Jumat, 29 April 2016

Currency trading opening a position ~ forex trading calendar


The reason for trading the forex market is to make money. You do this through the positions you take by means of buying and selling a different set of currencies. When a currency rises in value after you have bought it at a lower price, you realize a profit when you close the position at a higher price. At the moment you close the working order, you are selling back the base currency and buying its counterpart currency.
The position, or order, represents the net amount of exposure in a particular currency and in its counterpart currency because they always work in pairs. The position is said to be flat when there is no exposure, long if more currency has been bought than sold, and short if more currency has been sold than bought. When you perform currency trading , you are exchanging one currency for another, expecting that the currency that you buy will see its value rise in comparison with the currency you sell in the operation. In the forex market, currencies trade in pairs. If we decide to realize the profit, we need to sell back the currency that we bought earlier at the higher current price. This is fundamental to understand how to trade forex
Purchasing a particular currency pair, where you are also acquiring a certain amount of the base currency and selling the same amount of the quote currency, is also called going long or longing the market. In the inverse position, we are shorting the market or going short in a particular base currency ( when you see that its value is decreasing with respect to the quote currency ).

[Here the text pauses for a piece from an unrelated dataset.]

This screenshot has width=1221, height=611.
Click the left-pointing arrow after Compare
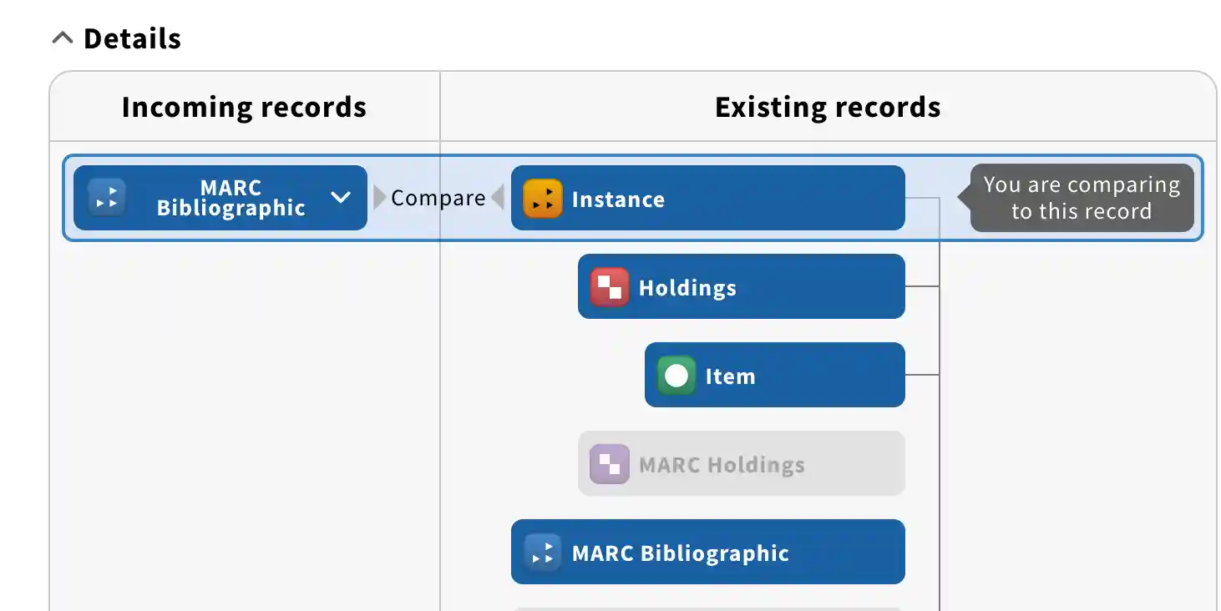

One is said to be long in one currency when we buy it and short in that currency when we sell it. Long positions use the ask price of the quotes. Short positions use the bid price of the quotes.
Trading currency pairs is simultaneous and symmetrical. This implies that we will always be long in one currency and short  in another at the same time. A position that is active will be called an open position. Its value will change depending on fluctuations in market rates. Profits and losses will be influence the margin account but will not be official until the position has been closed.